L’histoire de ce couple, qui commence par un voyage à Venise, va de crise en retrouvailles dans les beaux quartiers, embardées en Jaguar, infidélités, dépression, etc. L’argent ne manque jamais, ni les drames dans la famille du père que Violaine Huisman rebaptise Antoine, personnage fantasque de « coureur » érudit, dont l’amour semble aussi inépuisable que le compte en banque. Catherine boit, Catherine fume, danse, invente un quotidien parfois chaotique mais volontiers enchanté. Elle a aussi une longue liaison avec son amie Claude, qu’elle abandonnera plus tard avec une sécheresse sans mot, d’une violence radicale : elle file, fuit l’ennui, nourrit sa vie de désirs et d’angoisses dans une sorte de course contre l’enfance où ne disparaissent jamais vraiment la figure ambivalente de sa mère, ni le fantôme trouble de son père abusif. On traverse avec elle, et les espèces de minutes scrupuleuses qu’en tient sa fille, une certaine époque, un certain Paris, et ce parcours est haletant, qui pourtant n’a rien de romanesque. Fugitive parce que reine reste, pour le meilleur, un récit – quand Eva Ionesco, par exemple, faisait d’Innocence, sur un  sujet assez voisin, une sorte de fantasmagorie post-modianesque, dont la beauté strictement littéraire semble avoir échappé à beaucoup, sans doute voilée par l’aura « people » de son auteure. Si le récit est ici poignant, c’est qu’on devine, dans le désir de justesse de l’écriture, le souci d’identifier la mère perdue : comme on reconnaît un corps ; comme aussi, peut-être, on peut se reconnaître soi-même dans le miroir toujours incomplet de sa génitrice. Violaine se dit dans les errances et fulgurances de sa mère Catherine, et ce qu’elle suggère de ses rapports aux autres, aux hommes, est dans la ligne de ce travail de reconnaissance, dont la vérité demeure une affaire de style, de foi dans le sérieux d’un livre. Rien de décoratif, d’inutilement anecdotique : Fugitive parce que reine engage la vie, si on peut le dire ainsi.

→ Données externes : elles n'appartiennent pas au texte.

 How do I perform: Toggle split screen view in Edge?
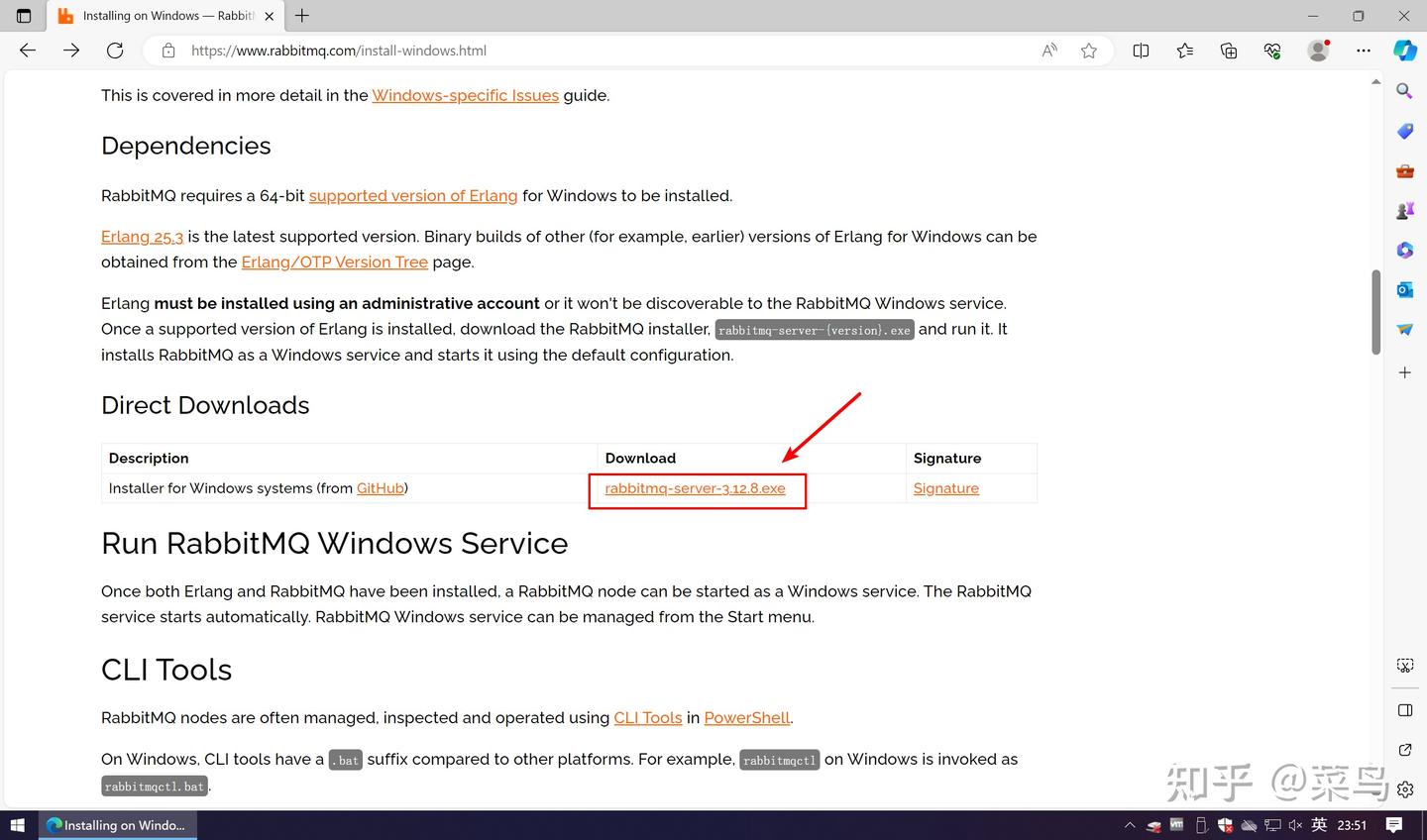click(x=1141, y=51)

Nul paradoxe alors à ce que la dernière partie du livre s’écrive dans l’ombre de la mort de la mère, une fois qu’elle est annoncée : ce que furent ses dernières années, comment se font les obsèques. Est-ce la clausule d’un destin ? On pleure aux dernières lignes, parce que c’est la voix simple de l’enfant disant l’adieu, l’impossible et l’ordinaire de la séparation, qui achève en beauté le portrait. Mais on s’interroge aussi sur ce qui fait, comme on le dit banalement, le sens d’une vie… Cette femme adorée et souvent si peu aimable, n’est-elle pas rattrapée, dans le tableau pourtant fervent qu’en fait sa fille, par les codes qu’elle a tant fuis ? Retirée à Dakar, celle qui est devenue la « toubab » ne s’est pas affranchie de la nécessité de séduire, d’exercer ainsi une forme de pouvoir qui n’est plus possible qu’en Afrique, semble-t-il, parce que le temps, simplement, a passé. Quelque chose crée alors comme un malaise… Soumise à ce besoin d’avoir une place (royale ?) – cela passe par la provocation, le panache, l’outrance même des excentricités – la femme libre est prisonnière, d’une certaine façon, du lien qui la fait exister dans la domination des hommes. Séductrice parce que fugitive, essayant d’échapper à son destin initial par le jeu de sa beauté, et l’intelligence inouïe qu’elle y met sans relâche, Catherine n’a jamais cessé d’être la rivale de sa mère, au fond, et quand celle-ci disparaît, quelque chose se referme, qui dit la détermination non résolue d’un parcours de fille. Bien sûr, il serait excessif de réduire la singularité d’une vie – et d’une vie si formidablement engagée dans un certain élan de liberté – à une sorte de fatalité socio-psychologique… Mais la force du livre de Violaine Huisman est aussi de préserver le lecteur des jugements trop univoques : ni bonne, ni mauvaise, égoïste et irrésistible, prise dans son temps comme éprise d’une sorte d’ailleurs indécis, cette « reine » n’a pas à être sympathique ou modèle. Ce fut une mère, ce ne fut pas simple : de cette difficulté est née, aussi, une belle écrivaine.

Violaine Huisman, Fugitive parce que reine, Gallimard, 2018.